A Comprehensive Study of Vibration Signals for a Thin Shell Structure Using Enhanced Independent Component Analysis and Experimental Validation

[+] Author and Article Information
Wei Cheng

State Key Laboratory for Manufacturing
Systems Engineering,
Xi’an Jiaotong University,
Xi’an, Shaanxi 710049, China
e-mail: chengw@mail.xjtu.edu.cn

Zhengjia He

State Key Laboratory for Manufacturing
Systems Engineering,
Xi’an Jiaotong University,
Xi’an, Shaanxi 710049, China
e-mail: hzj@mail.xjtu.edu.cn

Zhousuo Zhang

State Key Laboratory for Manufacturing
Systems Engineering,
Xi’an Jiaotong University,
Xi’an, Shaanxi 710049, China
e-mail: zzs@mail.xjtu.edu.cn

1Corresponding author.

Contributed by the Technical Committee on Vibration and Sound of ASME for publication in the JOURNAL OF VIBRATION AND ACOUSTICS. Manuscript received July 4, 2013; final manuscript received April 26, 2014; published online May 22, 2014. Assoc. Editor: Patrick S. Keogh.

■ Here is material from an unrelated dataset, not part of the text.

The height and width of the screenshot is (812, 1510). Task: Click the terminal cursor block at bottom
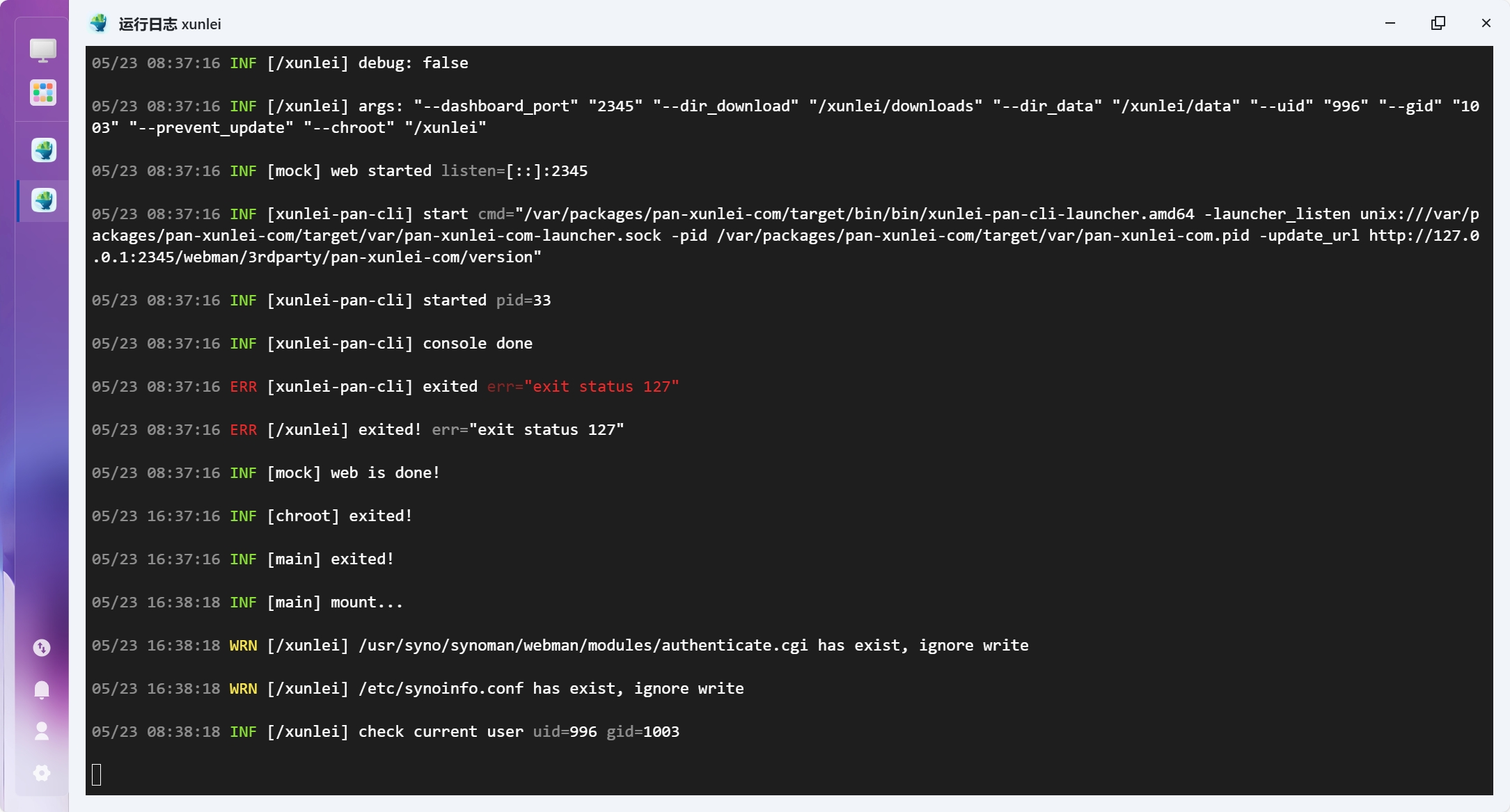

J. Vib. Acoust 136(4), 041011 (May 22, 2014) (11 pages) Paper No: VIB-13-1233; doi: 10.1115/1.4027545 History: Received July 04, 2013; Revised April 26, 2014

Vibration source information (source number, source waveforms, and source contributions) of gears, bearings, motors, and shafts is very important for machinery condition monitoring, fault diagnosis, and especially vibration monitoring and control. However, it has been a challenging to effectively extract the source information from the measured mixed vibration signals without a priori knowledge of the mixing mode and sources. In this paper, we propose source number estimation, source separation, and source contribution evaluation methods based on an enhanced independent component analysis (EICA). The effects of nonlinear mixing mode and different source number on source separation are studied with typical vibration signals, and the effectiveness of the proposed methods is validated by numerical case studies and experimental studies on a thin shell test bed. The conclusions show that the proposed methods have a high accuracy for thin shell structures. This research benefits for application of independent component analysis (ICA) to solve the vibration monitoring and control problems for thin shell structures and provides important references for machinery condition monitoring and fault diagnosis.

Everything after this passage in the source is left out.